--- START Given passage ---
Transport infrastructure in Guinea-Bissau is basic, with most roads outside the capital Bissau being unpaved.

Railways 
There are no railways in Guinea-Bissau. At the Port of Bissau, there was a small cargo railway working from the late 19th century into the 1940s.

In 1998 an agreement was signed between Portugal and Guinea-Bissau for construction of a railway to Guinea, but the outbreak of the Guinea-Bissau Civil War in 1998 made these plans impossible.

Roads 
 Total: 4,400 km
 Paved: 453 km
 Unpaved: 3,947 km (1996 est.)
The Trans–West African Coastal Highway crosses Guinea-Bissau, connecting it to Banjul (the Gambia), Conakry (Guinea), and eventually to 11 other nations of the Economic Community of West African States (ECOWAS).

Waterways 
Several rivers are accessible to coastal shipping in Guinea-Bissau.

Seaports and harbours 
Port of Bissau
Buba
Cacheu
Farim

Merchant Marine 
In 1999 no merchant vessels were operating.
--- END Given passage ---
--- START Given records ---
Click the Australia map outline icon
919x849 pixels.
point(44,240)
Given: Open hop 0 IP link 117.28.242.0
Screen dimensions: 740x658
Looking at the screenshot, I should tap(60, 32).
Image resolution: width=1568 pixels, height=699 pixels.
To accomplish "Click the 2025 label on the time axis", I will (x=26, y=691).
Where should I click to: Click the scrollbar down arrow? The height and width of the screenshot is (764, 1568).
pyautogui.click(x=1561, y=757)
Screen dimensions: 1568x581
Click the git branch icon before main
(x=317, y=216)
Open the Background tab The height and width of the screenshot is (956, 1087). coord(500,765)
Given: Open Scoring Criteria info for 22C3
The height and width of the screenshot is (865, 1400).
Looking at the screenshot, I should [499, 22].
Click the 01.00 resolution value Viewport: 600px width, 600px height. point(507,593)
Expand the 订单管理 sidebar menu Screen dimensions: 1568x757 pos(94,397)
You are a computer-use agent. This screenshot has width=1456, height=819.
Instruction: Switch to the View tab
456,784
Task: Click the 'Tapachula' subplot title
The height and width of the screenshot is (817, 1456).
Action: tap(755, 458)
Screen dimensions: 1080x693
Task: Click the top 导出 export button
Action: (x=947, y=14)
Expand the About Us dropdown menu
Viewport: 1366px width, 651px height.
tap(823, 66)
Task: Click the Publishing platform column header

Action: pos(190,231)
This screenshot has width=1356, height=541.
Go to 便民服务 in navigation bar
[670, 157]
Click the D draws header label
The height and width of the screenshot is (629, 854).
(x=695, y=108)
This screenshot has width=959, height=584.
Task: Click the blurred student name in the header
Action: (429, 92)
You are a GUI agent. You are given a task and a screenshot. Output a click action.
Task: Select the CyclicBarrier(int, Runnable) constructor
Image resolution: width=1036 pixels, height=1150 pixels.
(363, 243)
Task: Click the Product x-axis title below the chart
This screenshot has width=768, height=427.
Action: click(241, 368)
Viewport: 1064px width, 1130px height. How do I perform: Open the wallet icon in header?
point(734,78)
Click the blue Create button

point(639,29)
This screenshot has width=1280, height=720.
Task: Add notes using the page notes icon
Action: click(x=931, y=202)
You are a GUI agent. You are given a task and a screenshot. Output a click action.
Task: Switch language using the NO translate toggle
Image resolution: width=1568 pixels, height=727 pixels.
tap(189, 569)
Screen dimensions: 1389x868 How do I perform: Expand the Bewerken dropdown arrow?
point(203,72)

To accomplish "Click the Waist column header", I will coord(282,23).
--- END Given records ---
* **What to do**:
**a)** Return, from the passage on transport in Guinea-Bissau, the portion that begins at the words "The Trans–West African" and stops after the words "vessels were operating.", copied without alteration.
**b)** Return every line of the records that contains the string "This", treating uppercase and lowercase letters as distinct.

* **Set of answers**:
**a)**
The Trans–West African Coastal Highway crosses Guinea-Bissau, connecting it to Banjul (the Gambia), Conakry (Guinea), and eventually to 11 other nations of the Economic Community of West African States (ECOWAS).

Waterways 
Several rivers are accessible to coastal shipping in Guinea-Bissau.

Seaports and harbours 
Port of Bissau
Buba
Cacheu
Farim

Merchant Marine 
In 1999 no merchant vessels were operating.

**b)**
You are a computer-use agent. This screenshot has width=1456, height=819.
This screenshot has width=1356, height=541.
This screenshot has width=959, height=584.
This screenshot has width=768, height=427.
This screenshot has width=1280, height=720.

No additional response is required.